Sur une colline au nord de Quito, un logement d’environ 400 m2 est entièrement pensé pour accueillir sa collection sur des rangées d’étagères d’une longueur totale de 3,3 km, où l’on navigue par des couloirs étroits. Elles contiennent environ 5 500 paires. «Ça a une odeur de magasin de chaussures, pas de pieds», plaisante-t-il.

Esteban Del Hierro loge dans une maison voisine qui contient, elle, 1 500 paires, dit-il en présentant un exemplaire de Nike Cortez, célèbre modèle créé en 1972 en l’honneur du conquérant espagnol Hernan Cortés, souvent porté par les membres du redoutable gang Mara Salvatrucha (MS-13) au Salvador.

L’amateur de baskets montre cette paire blanche style rétro, avec son emblématique «Swoosh» (logo Nike) couleur céleste : c’est le premier modèle de la sorte. La paire a aussi été utilisée au cinéma, notamment dans Forrest Gump (Robert Zemeckis, 1994) lorsque le personnage principal, incarné par Tom Hanks, entreprend de courir pendant trois ans sans s’arrêter.

Le MS-13 arbore des Cortez «comme (les) tatouage(s)» qui le caractérisent, explique Esteban Del Hierro, en précisant que des couleurs distinctes sont associées aux différents territoires du gang.

Les Latin Kings, gang d’origine américaine qui opère dans plusieurs pays, a adopté lui comme emblème d’appartenance les Timberland à la languette inversée. Elles figurent aussi dans la collection d’Esteban Del Hierro, tout comme d’autres paires de marques Adidas, Puma, Reebok, Gucci ou Louis Vuitton.

Le lieu est parsemé de modèles qui peuvent paraître étonnants, notamment des collaborations inattendues avec des marques de voitures de luxe : Ferrari, Porsche, Mercedes-Benz… Des chaussures bateau Skipper, «emblématiques en Amérique latine», selon le collectionneur, intègrent également ses possessions. Le modèle a été porté par le mythique «boys band» portoricain Menudo et des groupes argentins de «cumbia villera», un genre musical né à Buenos Aires.

Certaines baskets sont devenues des objets de collection et rapportent des millions aux vendeurs en vertu d’un marché florissant et d’une abondance de ventes aux enchères. «C’est là la puissance de la mode», se réjouit Esteban Del Hierro, qui a acheté sur crédit une paire d’Adidas TRX à l’âge de dix ans, sa première paire de marque étrangère qu’il a conservée.
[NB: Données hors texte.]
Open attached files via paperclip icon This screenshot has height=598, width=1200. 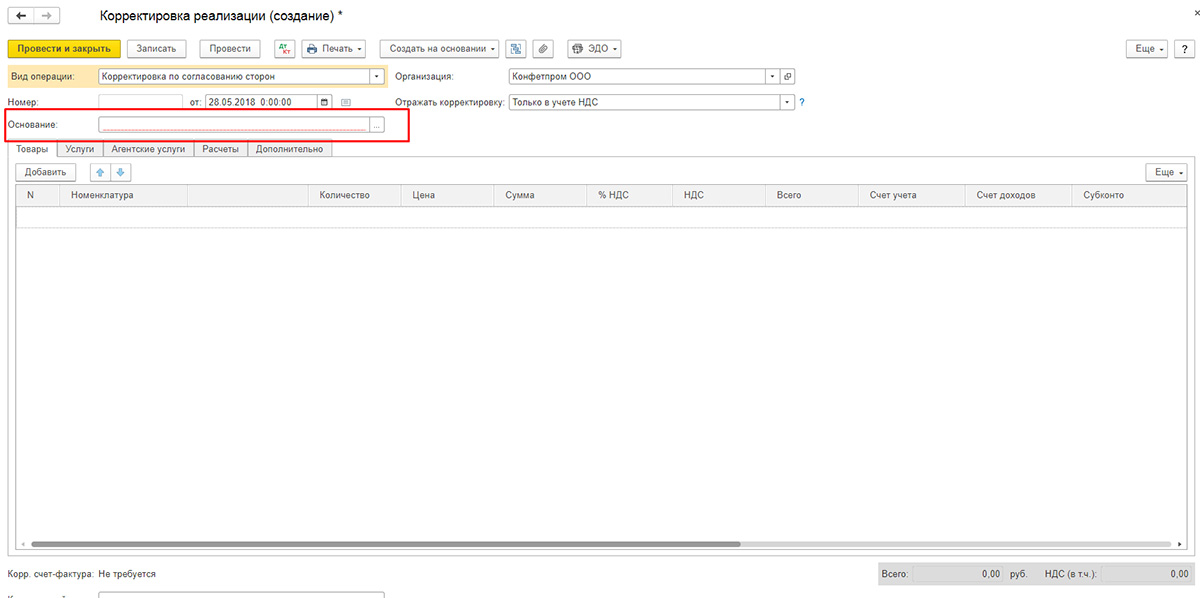point(543,48)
Il espère se voir attribuer un record homologué par le Guinness grâce à son immense assortiment : le record actuel est de 2 388 paires appartenant à l’Américain Jordy Geller.

Sa collection comprend environ 1 000 paires de chaussures de football, dont certaines fabriquées à partir de peau de kangourou, ou du même type que celles portées par des joueurs légendaires comme Pelé ou Maradona.

Selon lui, il n’existe pas de record de collection de chaussures de football et la sienne pourrait lui valoir un tel titre. Une autre paire attire l’attention : les chaussures en fibre de carbone produites en 2008 pour le footballeur Cristiano Ronaldo. C’est la 147paire des 999 mises en vente au public pour ce modèle précis.

Esteban Del Hierro aimerait créer un musée et un centre culturel urbain afin de soutenir les artistes, sportifs, enfants et jeunes membres des gangs en espérant leur permettre de renoncer à l’illégalité. «Les chaussures ont une symbolique très intéressante.» Par exemple, les chaussures noires du pape François seraient «un symbole d’humilité», note-t-il.

L’ancien président équatorien libéral-conservateur Guillermo Lasso (2021-2023), qui a désormais 68 ans, portait une paire de tennis rouges durant sa campagne afin de conquérir les jeunes électeurs.

Donald Trump, ancien président des États-Unis et candidat à la prochaine élection, a lancé en février sa ligne de chaussures de sport, couleur dorée, décorées de la bannière étoilée du drapeau américain. «Les chaussures laissent des empreintes. Elles sont un élément essentiel de l’être humain», conclut le collectionneur.